• [Goal]
Could you give the listing below again, replacing each "GUI agent" with "screen assistant" and leaving everything else unchanged?

• [Extracted data]
========================

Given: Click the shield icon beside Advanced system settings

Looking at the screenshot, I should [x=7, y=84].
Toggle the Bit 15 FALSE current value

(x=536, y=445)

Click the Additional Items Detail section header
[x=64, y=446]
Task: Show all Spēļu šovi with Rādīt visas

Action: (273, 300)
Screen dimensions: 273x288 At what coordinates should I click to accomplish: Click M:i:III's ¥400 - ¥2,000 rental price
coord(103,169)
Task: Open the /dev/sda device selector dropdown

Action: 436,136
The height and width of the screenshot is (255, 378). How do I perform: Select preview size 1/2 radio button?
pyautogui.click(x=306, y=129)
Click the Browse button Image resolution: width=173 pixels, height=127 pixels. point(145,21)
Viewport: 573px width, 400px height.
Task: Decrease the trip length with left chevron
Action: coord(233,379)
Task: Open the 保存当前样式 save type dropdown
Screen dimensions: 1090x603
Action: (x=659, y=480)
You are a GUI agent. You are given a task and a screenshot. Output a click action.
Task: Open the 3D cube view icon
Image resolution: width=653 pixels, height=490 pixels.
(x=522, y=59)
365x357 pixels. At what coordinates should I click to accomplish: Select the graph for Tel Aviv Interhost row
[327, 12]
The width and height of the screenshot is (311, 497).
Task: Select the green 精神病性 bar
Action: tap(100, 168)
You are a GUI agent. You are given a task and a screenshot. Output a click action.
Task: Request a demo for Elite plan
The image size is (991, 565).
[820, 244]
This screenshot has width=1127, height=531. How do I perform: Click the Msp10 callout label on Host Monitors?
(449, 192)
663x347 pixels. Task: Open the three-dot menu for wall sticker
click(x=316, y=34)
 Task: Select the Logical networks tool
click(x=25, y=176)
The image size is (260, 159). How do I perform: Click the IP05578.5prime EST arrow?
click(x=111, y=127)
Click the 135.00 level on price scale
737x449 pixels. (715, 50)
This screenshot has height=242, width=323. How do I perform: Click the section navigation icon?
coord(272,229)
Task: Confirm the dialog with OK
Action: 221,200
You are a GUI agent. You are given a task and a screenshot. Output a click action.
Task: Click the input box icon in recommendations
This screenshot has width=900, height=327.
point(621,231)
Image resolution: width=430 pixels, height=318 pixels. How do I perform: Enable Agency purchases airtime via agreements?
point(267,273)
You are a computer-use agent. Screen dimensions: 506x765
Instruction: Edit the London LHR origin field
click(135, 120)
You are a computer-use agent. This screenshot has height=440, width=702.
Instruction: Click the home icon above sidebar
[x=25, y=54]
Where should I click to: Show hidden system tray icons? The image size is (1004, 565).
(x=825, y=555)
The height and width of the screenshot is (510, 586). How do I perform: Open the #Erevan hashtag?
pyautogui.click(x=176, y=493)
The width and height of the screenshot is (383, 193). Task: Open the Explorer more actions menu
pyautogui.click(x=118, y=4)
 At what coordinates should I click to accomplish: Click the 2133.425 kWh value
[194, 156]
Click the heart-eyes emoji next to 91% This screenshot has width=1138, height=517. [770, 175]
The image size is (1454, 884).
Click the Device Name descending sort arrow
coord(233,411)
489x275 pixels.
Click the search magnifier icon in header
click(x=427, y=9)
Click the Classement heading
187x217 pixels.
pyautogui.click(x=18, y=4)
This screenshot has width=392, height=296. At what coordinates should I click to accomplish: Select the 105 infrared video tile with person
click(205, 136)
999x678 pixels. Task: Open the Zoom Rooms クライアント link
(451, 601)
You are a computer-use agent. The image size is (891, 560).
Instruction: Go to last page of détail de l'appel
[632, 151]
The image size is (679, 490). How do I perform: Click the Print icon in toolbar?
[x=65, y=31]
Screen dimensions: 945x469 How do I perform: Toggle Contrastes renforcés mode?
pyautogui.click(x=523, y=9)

========================

• [Response for this exercise]
Given: Click the shield icon beside Advanced system settings

Looking at the screenshot, I should [x=7, y=84].
Toggle the Bit 15 FALSE current value

(x=536, y=445)

Click the Additional Items Detail section header
[x=64, y=446]
Task: Show all Spēļu šovi with Rādīt visas

Action: (273, 300)
Screen dimensions: 273x288 At what coordinates should I click to accomplish: Click M:i:III's ¥400 - ¥2,000 rental price
coord(103,169)
Task: Open the /dev/sda device selector dropdown

Action: 436,136
The height and width of the screenshot is (255, 378). How do I perform: Select preview size 1/2 radio button?
pyautogui.click(x=306, y=129)
Click the Browse button Image resolution: width=173 pixels, height=127 pixels. point(145,21)
Viewport: 573px width, 400px height.
Task: Decrease the trip length with left chevron
Action: coord(233,379)
Task: Open the 保存当前样式 save type dropdown
Screen dimensions: 1090x603
Action: (x=659, y=480)
You are a screen assistant. You are given a task and a screenshot. Output a click action.
Task: Open the 3D cube view icon
Image resolution: width=653 pixels, height=490 pixels.
(x=522, y=59)
365x357 pixels. At what coordinates should I click to accomplish: Select the graph for Tel Aviv Interhost row
[327, 12]
The width and height of the screenshot is (311, 497).
Task: Select the green 精神病性 bar
Action: tap(100, 168)
You are a screen assistant. You are given a task and a screenshot. Output a click action.
Task: Request a demo for Elite plan
The image size is (991, 565).
[820, 244]
This screenshot has width=1127, height=531. How do I perform: Click the Msp10 callout label on Host Monitors?
(449, 192)
663x347 pixels. Task: Open the three-dot menu for wall sticker
click(x=316, y=34)
 Task: Select the Logical networks tool
click(x=25, y=176)
The image size is (260, 159). How do I perform: Click the IP05578.5prime EST arrow?
click(x=111, y=127)
Click the 135.00 level on price scale
737x449 pixels. (715, 50)
This screenshot has height=242, width=323. How do I perform: Click the section navigation icon?
coord(272,229)
Task: Confirm the dialog with OK
Action: 221,200
You are a screen assistant. You are given a task and a screenshot. Output a click action.
Task: Click the input box icon in recommendations
This screenshot has width=900, height=327.
point(621,231)
Image resolution: width=430 pixels, height=318 pixels. How do I perform: Enable Agency purchases airtime via agreements?
point(267,273)
You are a computer-use agent. Screen dimensions: 506x765
Instruction: Edit the London LHR origin field
click(135, 120)
You are a computer-use agent. This screenshot has height=440, width=702.
Instruction: Click the home icon above sidebar
[x=25, y=54]
Where should I click to: Show hidden system tray icons? The image size is (1004, 565).
(x=825, y=555)
The height and width of the screenshot is (510, 586). How do I perform: Open the #Erevan hashtag?
pyautogui.click(x=176, y=493)
The width and height of the screenshot is (383, 193). Task: Open the Explorer more actions menu
pyautogui.click(x=118, y=4)
 At what coordinates should I click to accomplish: Click the 2133.425 kWh value
[194, 156]
Click the heart-eyes emoji next to 91% This screenshot has width=1138, height=517. [770, 175]
The image size is (1454, 884).
Click the Device Name descending sort arrow
coord(233,411)
489x275 pixels.
Click the search magnifier icon in header
click(x=427, y=9)
Click the Classement heading
187x217 pixels.
pyautogui.click(x=18, y=4)
This screenshot has width=392, height=296. At what coordinates should I click to accomplish: Select the 105 infrared video tile with person
click(205, 136)
999x678 pixels. Task: Open the Zoom Rooms クライアント link
(451, 601)
You are a computer-use agent. The image size is (891, 560).
Instruction: Go to last page of détail de l'appel
[632, 151]
The image size is (679, 490). How do I perform: Click the Print icon in toolbar?
[x=65, y=31]
Screen dimensions: 945x469 How do I perform: Toggle Contrastes renforcés mode?
pyautogui.click(x=523, y=9)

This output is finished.